MSS Code Factory 1.11 now incorporates everything I ever learned about making an RDBMS sing and dance. It provides all the functionality points that I was ever asked to deliver to a front end application programming team, and does it all automagically from a Business Application Model.

It's been 18 years of long hours working on this project to get to this point. The idea was around even longer (I came up with the concept way back in 1987, before I'd even had any experience with data modelling tools.)

Service Pack 6 is, in essence, my life's work. My magnum opus. I have climbed my mountain, and the view is great.

http://msscodefactory.sourceforge.net

User Journal

Journal Journal: MSS Code Factory 1.11 Service Pack 1 released

MSS Code Factory is a model-to-code development tool that provides Java 7 using JDBC and stored procedures for DB/2 LUW, Microsoft SQL Server, MySQL, Oracle, PostgreSQL, and Sybase ASE.

Service Pack 1 corrects defects in the manufactured database schema installation scripts, the core Java ORM objects, the stored procedures, and the JDBC layer. It also adds in the production of an XML messaging based communications framework for doing client-server or web development (you have to code the transport layer, but the message parsers and processing are provided.)

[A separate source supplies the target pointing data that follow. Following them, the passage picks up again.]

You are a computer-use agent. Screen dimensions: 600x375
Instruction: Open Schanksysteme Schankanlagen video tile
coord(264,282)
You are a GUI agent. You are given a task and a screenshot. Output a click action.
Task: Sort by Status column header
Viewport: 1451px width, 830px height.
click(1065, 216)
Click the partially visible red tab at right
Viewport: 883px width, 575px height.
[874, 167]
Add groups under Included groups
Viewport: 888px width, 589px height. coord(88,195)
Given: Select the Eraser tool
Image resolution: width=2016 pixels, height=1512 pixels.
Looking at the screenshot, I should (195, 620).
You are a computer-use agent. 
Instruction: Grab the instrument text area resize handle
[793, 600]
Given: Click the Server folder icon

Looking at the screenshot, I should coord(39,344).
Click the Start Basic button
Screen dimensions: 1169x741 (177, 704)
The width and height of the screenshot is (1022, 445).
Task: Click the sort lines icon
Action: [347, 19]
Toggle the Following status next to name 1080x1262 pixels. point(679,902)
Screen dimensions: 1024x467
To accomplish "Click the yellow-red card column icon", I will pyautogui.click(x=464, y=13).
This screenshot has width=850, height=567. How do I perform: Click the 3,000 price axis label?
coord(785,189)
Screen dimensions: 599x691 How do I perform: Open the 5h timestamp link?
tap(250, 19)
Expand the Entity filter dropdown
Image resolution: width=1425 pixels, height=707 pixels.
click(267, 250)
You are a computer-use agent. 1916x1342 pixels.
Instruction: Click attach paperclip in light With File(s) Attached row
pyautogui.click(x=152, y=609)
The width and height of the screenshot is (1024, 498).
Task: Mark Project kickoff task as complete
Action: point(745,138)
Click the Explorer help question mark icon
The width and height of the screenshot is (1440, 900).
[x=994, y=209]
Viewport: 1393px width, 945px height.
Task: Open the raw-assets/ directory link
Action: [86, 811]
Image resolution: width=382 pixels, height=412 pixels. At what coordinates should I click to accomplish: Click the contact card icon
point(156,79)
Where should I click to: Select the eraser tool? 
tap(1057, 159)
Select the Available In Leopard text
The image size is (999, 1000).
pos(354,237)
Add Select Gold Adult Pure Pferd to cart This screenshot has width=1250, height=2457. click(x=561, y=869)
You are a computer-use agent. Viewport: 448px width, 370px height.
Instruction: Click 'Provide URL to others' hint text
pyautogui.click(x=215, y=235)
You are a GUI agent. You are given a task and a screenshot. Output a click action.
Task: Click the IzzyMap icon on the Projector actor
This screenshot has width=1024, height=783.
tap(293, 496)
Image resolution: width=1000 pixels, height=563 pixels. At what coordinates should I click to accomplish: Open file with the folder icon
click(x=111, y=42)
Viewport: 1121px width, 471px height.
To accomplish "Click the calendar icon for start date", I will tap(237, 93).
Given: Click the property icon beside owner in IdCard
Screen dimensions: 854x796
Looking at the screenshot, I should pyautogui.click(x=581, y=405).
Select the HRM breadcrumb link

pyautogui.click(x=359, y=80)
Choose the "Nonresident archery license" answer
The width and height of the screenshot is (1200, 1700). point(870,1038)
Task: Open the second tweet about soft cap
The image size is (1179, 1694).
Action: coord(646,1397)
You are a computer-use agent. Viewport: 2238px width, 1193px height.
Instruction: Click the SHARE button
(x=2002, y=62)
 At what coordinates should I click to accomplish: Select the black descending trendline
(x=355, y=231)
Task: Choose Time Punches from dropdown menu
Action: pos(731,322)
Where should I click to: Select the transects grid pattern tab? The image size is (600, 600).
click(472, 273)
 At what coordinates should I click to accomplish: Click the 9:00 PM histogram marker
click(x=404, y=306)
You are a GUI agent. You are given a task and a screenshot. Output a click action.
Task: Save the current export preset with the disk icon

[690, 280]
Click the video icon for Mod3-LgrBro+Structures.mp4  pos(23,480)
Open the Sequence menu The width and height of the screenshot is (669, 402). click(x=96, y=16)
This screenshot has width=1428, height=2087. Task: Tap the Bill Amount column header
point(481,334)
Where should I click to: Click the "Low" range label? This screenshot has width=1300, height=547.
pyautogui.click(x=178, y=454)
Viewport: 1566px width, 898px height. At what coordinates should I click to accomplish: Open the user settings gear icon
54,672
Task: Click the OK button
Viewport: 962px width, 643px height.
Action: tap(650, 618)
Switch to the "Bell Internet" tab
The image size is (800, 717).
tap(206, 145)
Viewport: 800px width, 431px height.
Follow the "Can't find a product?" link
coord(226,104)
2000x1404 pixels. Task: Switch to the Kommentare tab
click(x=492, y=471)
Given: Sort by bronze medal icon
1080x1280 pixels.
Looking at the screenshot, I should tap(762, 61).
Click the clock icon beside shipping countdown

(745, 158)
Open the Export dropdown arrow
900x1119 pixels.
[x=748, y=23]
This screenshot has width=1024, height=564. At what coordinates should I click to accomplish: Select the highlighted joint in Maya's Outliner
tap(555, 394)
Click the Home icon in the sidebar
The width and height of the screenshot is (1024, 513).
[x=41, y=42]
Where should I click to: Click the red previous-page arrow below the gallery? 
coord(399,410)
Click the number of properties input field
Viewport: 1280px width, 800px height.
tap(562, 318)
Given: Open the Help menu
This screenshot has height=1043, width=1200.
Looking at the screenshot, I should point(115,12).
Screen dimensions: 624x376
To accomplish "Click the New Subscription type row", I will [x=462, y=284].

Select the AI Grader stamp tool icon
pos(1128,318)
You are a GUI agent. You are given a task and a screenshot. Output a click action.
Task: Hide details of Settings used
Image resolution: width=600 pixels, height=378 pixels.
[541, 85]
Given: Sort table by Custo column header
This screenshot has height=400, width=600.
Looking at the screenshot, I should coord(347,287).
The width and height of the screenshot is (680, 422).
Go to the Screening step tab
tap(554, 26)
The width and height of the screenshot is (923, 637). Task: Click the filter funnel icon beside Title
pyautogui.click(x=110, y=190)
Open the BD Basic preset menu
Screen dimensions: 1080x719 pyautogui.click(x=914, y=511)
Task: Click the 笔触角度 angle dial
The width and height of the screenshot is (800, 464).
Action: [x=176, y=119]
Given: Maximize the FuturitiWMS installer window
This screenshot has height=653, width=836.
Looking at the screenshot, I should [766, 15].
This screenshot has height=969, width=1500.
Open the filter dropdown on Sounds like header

Service Pack 1 also provides a prototype Swing GUI that can be used as-is for performing demos and walkthroughs of a business application model for users, rather than counting on users to understand ERD or UML diagrams. The prototype is entirely factory and interface based, so it can form the basis of a custom user interface by either subclassing the manufactured GUI components produced, or by replacing them wholesale with JInternalFrame and JPanel instances as appropriate (the only requirement is that they implement the interfaces specified by the manufactured objects.)

The source code for the project is hosted at github, but the main project is on SourceForge at http://msscodefactory.sourceforge.net.

The project has been under research and development since Java 1.1 was released in 1997, with the past two years focusing on the 1.11 release.

User Journal

Journal Journal: 24/192 Audio Redux

A while back I put my laptop into forced 24bit/192kHz output mode in order to be able to play some Grateful Dead tracks that were recorded in that format. I've left it at that setting on the Windows 7 laptop because it plays back lower resolution audio just fine.

In fact, it seems to upsample lower resolution audio rather nicely. So while CDs and MP3s still are far from as clean sounding as the Grateful Dead tracks, the upsampling prevents "digital fatigue" and sounds more "musical" than 44.1 Hz output does on my Linux box. So I find myself spending more and more time listening to my music under headphones plugged into the laptop (a rather nice set of Sony noise cancelling full-cup headphones that cost nearly $300 15 years ago -- a gift from good friends.)

For the life of me, I do not understand people who claim they can't hear the difference between 44.1 audio and higher resolutions. They must be deaf. The difference is obvious as night and day, if you know what to listen for.